2）将处理好的ITO在1%PS小球乙醇溶液放置，随着乙醇溶液的挥发，PS小球通过自组装到ITO电极表面，形成六方紧密堆积结构，然后将其放置烘箱中于95℃恒温固化，即得到PS小球模板；

3）将PS小球模板倾斜，移取金掺杂纳米TiO₂溶胶沿PS小球模板斜面滴下，直到浸润整片模板，室温晾5-10min；再次滴加所述的金掺杂纳米TiO₂溶胶，重复上述过程3次，晾干备用；

4）马弗炉中高温煅烧去除模板中的PS小球模板，以2℃/min的速度升温至500℃，并恒温2h，然后以2℃/min的速度降至室温，制得所述的3DOM GTD/ITO修饰电极。

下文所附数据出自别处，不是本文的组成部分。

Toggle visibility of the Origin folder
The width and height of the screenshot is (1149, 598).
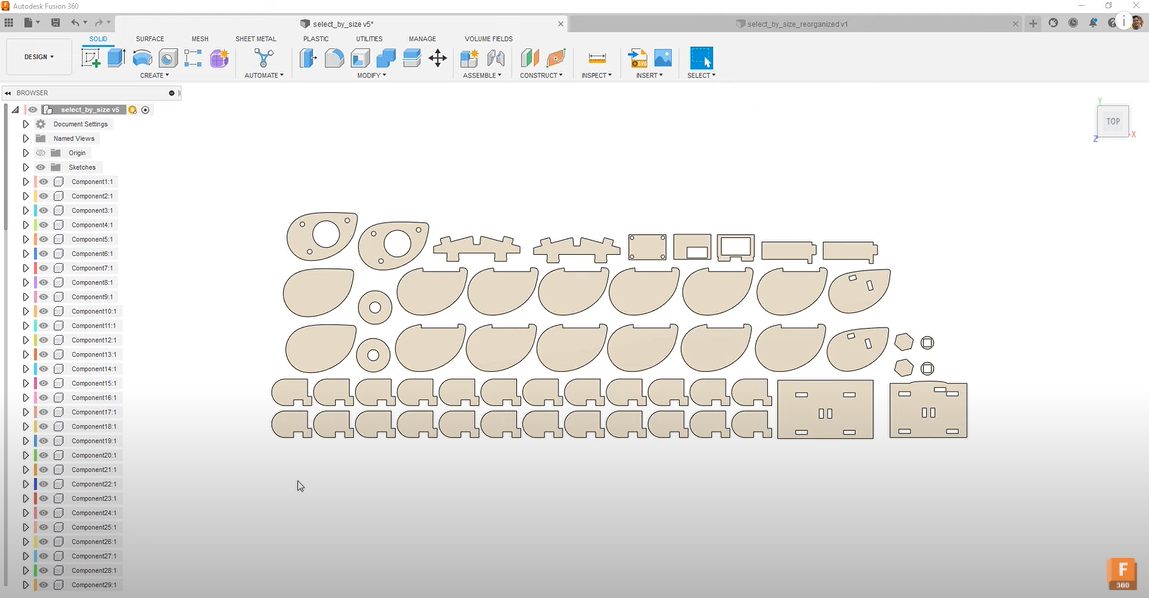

4.一种基于权利要求1所述的DNA生物传感器检测乳腺癌基因的方法，包括下列步骤：

1）DNA探针在修饰电极上的固定

取40μL 1.0×10^-5mol/L 5’-Fc-ssDNA溶液滴于3DOM GTD/ITO修饰电极表面，在4 ℃下晾干，制得5’-Fc-ssDNA /3DOM GTD/ITO修饰电极；

2）杂交反应

将步骤1）所述的修饰电极置于包含乳腺癌基因片段ss1的0.1mol/L磷酸盐缓冲液中进行杂交，所述的基因片段ss1 DNA序列为5’-GAT TTT CTT CCT TTT GTTC-3’，取出电极，用二次蒸馏水清洗，去除非特异性吸附的基因片段ss1，在4 ℃下晾干；

3）电化学检测

采用三电极系统以示差脉冲伏安方法检测DNA杂交信号的变化，分别以制备的5’-Fc-ssDNA /3DOM GTD/ITO修饰电极和杂交后的该电极为工作电极，饱和甘汞电极为参比电极，铂丝为对电极，在电解液为0.1mol/L磷酸盐缓冲液中进行示差脉冲伏安扫描，根据峰电流的变化值测定乳腺癌基因片段ss1的浓度。

5.根据权利要求4所述的检测乳腺癌基因的方法，其特征在于，步骤3）中测定乳腺癌基因片段ss1的浓度的方法包括以下步骤：

a、ss1标准溶液配制：配制一组含不同已知浓度ss1的磷酸盐缓冲溶液；

b、建立工作曲线：将制备的DNA探针的修饰电极分别浸入不同浓度ss1磷酸盐缓冲溶液中进行杂交反应，反应完成后将电极取出，用二次蒸馏水冲洗，除去未杂交的ss1，在4 ℃下晾干；将DNA探针电极及杂交后的该电极在磷酸盐缓冲溶液中进行DPV扫描，记录峰电流的变化；峰电流值I与标准溶液中ss1的浓度c成反比，绘制I-c标准曲线，或采用线性回归法得到I-c线性回归方程；

c、乳腺癌基因样品的检测：将待测样品配制成溶液，在磷酸盐缓冲溶液中按照与步骤b相同的方法进行杂交反应和示差脉冲伏安扫描，记录响应电流；若杂交后的电极上响应电流无明显变化，表明待测样品中不含乳腺癌基因片段ss1；若响应电流减小，则表明样品中含乳腺癌基因片段，根据I-c标准曲线，得到样品中ss1的浓度。